Why do you think increasing the number of interpolated position estimates tends to amplify the influence of the motion model, and why do you believe this approach is generally avoided?

In general, interpolation can be as risky as extrapolation. And in particular here, interpolating positions between frames is essentially creating new information from prior assumptions; this extra information inflates the motion model's probability logarithm without necessarily reflecting the data-derived information. Hence, when assuming the wrong motion model, heavy interpolation can quickly become misguided guesswork. And to make matters worse, the computation time required for this extra work scales exponentially with the number of interpolated positions.

How do you interpret the finding that approximately 99% of the useful information in this type of tracking data comes from the emission model rather than the motion model?

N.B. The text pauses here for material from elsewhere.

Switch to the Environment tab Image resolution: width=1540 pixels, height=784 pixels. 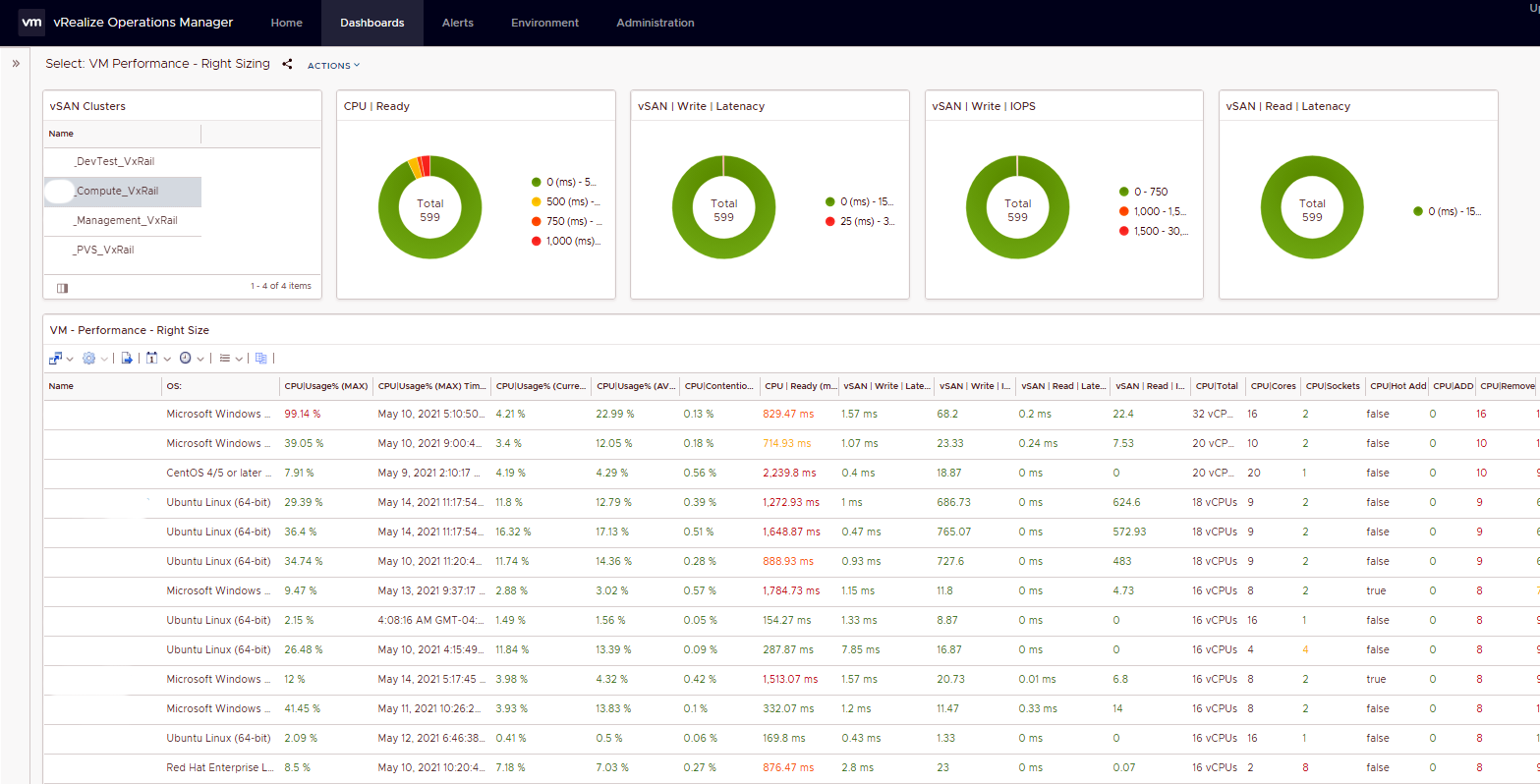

The fact that nearly all of the statistical information is contributed by the emission model quantifies an identifiability asymmetry in diffraction-limited, finite-photon widefield SPT experiments: if positional measurements are primarily influenced by emission (i.e., optical, fluorescence, and detection) phenomena, then (1) assuming pure diffusion does not appreciably bias trajectory inference and (2) learning motion models from extracted trajectories is inherently information-starved.

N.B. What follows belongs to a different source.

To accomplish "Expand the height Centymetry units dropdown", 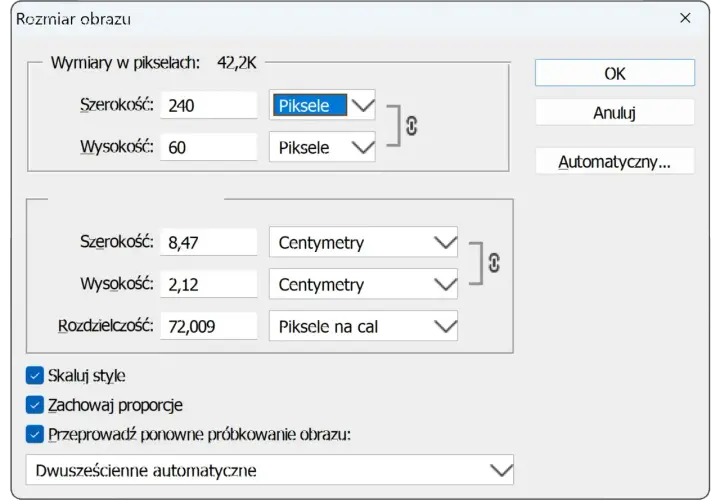I will (363, 284).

In your opinion, how did the 2020 motion model competition overlook a critical step by failing to analyze the original raw video data?

Although the 2020 challenge aimed to lay the groundwork for analyzing anomalous diffusion, they overlooked modeling the very process by which molecular displacements are observed: all competitors started from information-starved trajectories rather than raw, highly informative imaging data. For modeling widefield SPT experiments, normally-distributed static localization noise doesn't cut it: this ad hoc imposition fails to account for pixel integration, motion blur, and detector-specific statistics that often dominate imaging in the single-molecule SNR regime.

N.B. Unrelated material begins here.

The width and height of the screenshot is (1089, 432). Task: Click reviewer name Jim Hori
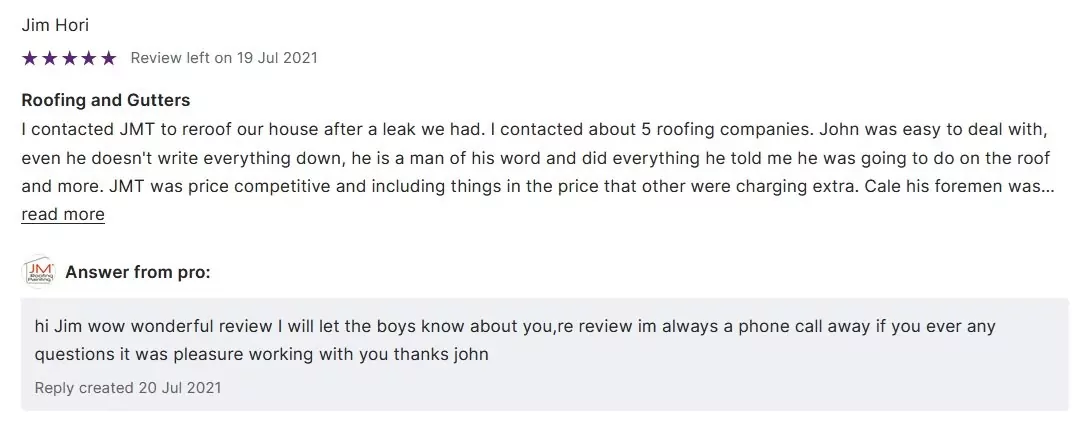[55, 25]
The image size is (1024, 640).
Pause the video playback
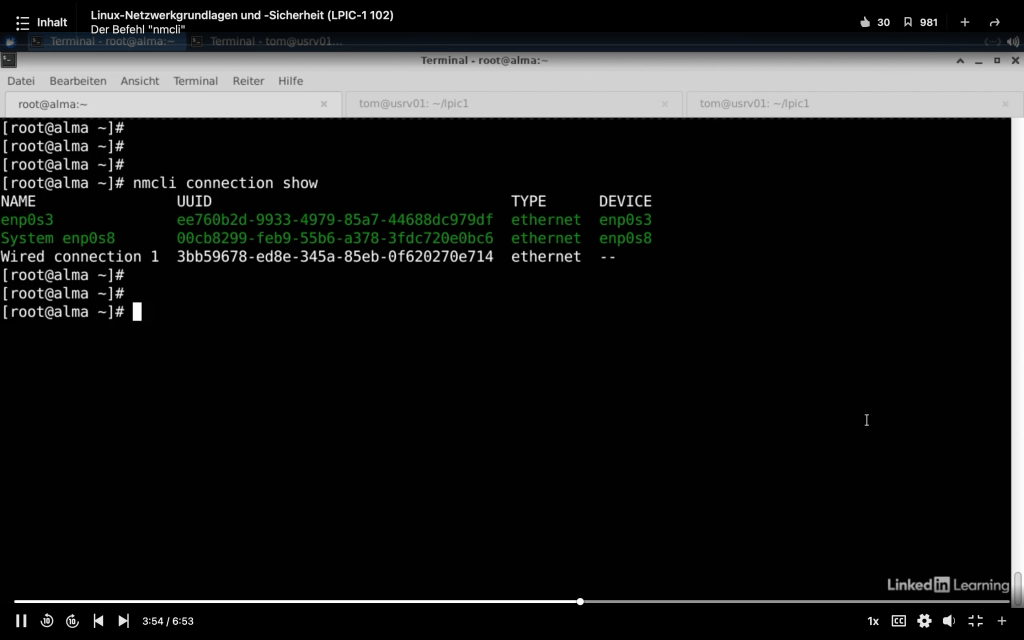(x=21, y=621)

What specific equipment settings and illumination levels did you choose for your experiments, and what factors guided those decisions?

In our experiments, we chose parameters based on extensive literature reviews from recent widefield single-molecule experiments. To demonstrate that our conclusions held for all real-world inputs, we performed extensive sensitivity and robustness tests by independently varying each statistical parameter. No matter how particles moved or how visible their movement was, the outcome was unchanged: the emission model was the principal driver in the recovery of molecular trajectories, irrespective of the underlying motion model.

What are the two most important recommendations you would offer for improving the reliability of motion model detection in future research?

The two most important factors in making motion model inference and classification reliable for the analysis of real-world data are (1) learning motion models from raw images rather than from inferred trajectories and (2) treating inferred dynamics cautiously in information-starved regimes that are characterized by short trajectories, low SNR, and detectors with poor spatiotemporal resolutions only detectors with exceptional temporal resolutions offer a chance to reliably recovering dynamical information. For Hendrix, the appeal lies in finding clarity within chaos. "Statistical physics gives us tools to take messy, complex data and extract hidden order and motion models," he explains. "That kind of problem-solving is what excites me most."

His ascent reflects more than personal talent; it signals a broader shift in science, where cross-disciplinary work is increasingly essential. Hendrix's ability to bridge mathematical rigor with real-world biomedical applications has already set him apart, and his recognition with ASU's Dean's Medal cements his status as a rising star.

As his research continues, Hendrix is poised to become one of the defining voices of his generation in theoretical physics. Whether his breakthroughs remain in the realm of equations or find their way into the clinic, one thing is clear: Zach Hendrix is a name the scientific community will be hearing for years to come.